Da ainda reduzida interação entre as diferentes Faculdades ao nível de projetos de investigação e de mobilidade de estudantes. E também da burocracia e regras ainda muito rígidas, que dificultam o avanço rápido de ideias.
– Uma ideia para melhorar a Universidade do Porto?
Aumentar o intercâmbio de estudantes entre as Faculdades, ao dar a possibilidade de se assistir a disciplinas / módulos noutras áreas – o que, com o desenvolvimento das plataformas de ensino virtual, facilitará a sua implementação.
Apesar de já existir um polo para startups, deveria aumentar-se ainda mais a interação com a “indústria”, ou seja, com os parceiros privados/comerciais, como por exemplo, com a indústria farmacêutica.; mas esta interação com a indústria pode-se aplicar a muitas outras áreas do saber.
Diversificar as fontes de financiamento, para reduzir a dependência da FCT.
– Como prefere passar os tempos livres?
Com amigos: seja a conversar, a partilhar uma refeição, a passear pela cidade ou natureza, a visitar exposições, a ir a concertos.
– Um livro preferido?
É muito difícil escolher um livro preferido, porque leio muito e desde há muitos anos.

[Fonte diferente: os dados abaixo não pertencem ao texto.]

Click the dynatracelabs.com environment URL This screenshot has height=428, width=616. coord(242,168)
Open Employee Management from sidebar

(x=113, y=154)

Posso falar de autores preferidos, como por exemplo, José Saramago, José Luís Peixoto, Gabriel García Márquez, entre outros. Mas atualmente, tenho lido sobretudo livros sobre história e política – um livro que li o ano passado durante o primeiro confinamento e que me marcou muito foi o The Silk Roads: A New History of the World, do Peter Frankopan.

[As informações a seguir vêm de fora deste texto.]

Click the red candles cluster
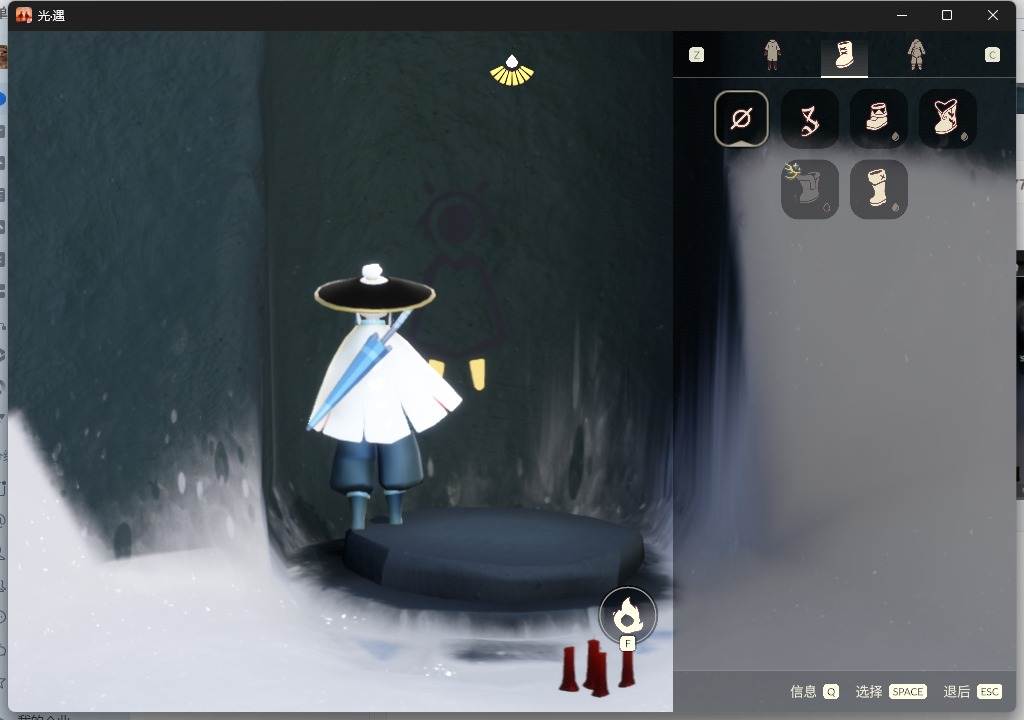1024x720 pixels. (x=598, y=666)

– Um disco/músico preferido?
A música do Jorge Palma esteve muito presente na minha adolescência e início da idade adulta, mas mais recentemente ouço muito António Zambujo e Miguel Araújo. Com a ida para Moçambique comecei a ouvir música africana (Fatoumata Diawara, Mayra Andrade…) e agora música belga (Stromae, Typh Barrow…).
– Um prato preferido?
Doces! Quando fiz Erasmus na Turquia apaixonei-me pelos doces turcos, sobretudo pelas baklavas. Mas claro, adoro também os doces tradicionais portugueses e, mais recentemente, os gaufres (ou “waffles”) e os chocolates belgas.
– Um filme preferido?
A trilogia do “Padrinho”. No entanto, desde que vivo na Bélgica que tenho começado a explorar o cinema francês, que tem também filmes magníficos.
– Uma viagem de sonho?
Ao Japão, ainda por realizar.
– Um objetivo de vida?
Que o trabalho que faço possa trazer alegria às pessoas à minha volta. E que eu possa continuar a ter esta sorte de ter saúde e de ter família e amigos tão próximos.
– Uma inspiração?
As pessoas com cancro que tive o privilégio de tratar ao longo destes anos, bem como os seus familiares e amigos – em Portugal, em Moçambique, no Reino Unido e agora na Bélgica. Apesar das diferenças culturais e socioeconómicas entre estes países, todas estas pessoas têm partilhado saberes, histórias e emoções e têm-me ensinado muito sobre a vida. São elas a inspiração para o meu trabalho diário, como médica e como investigadora.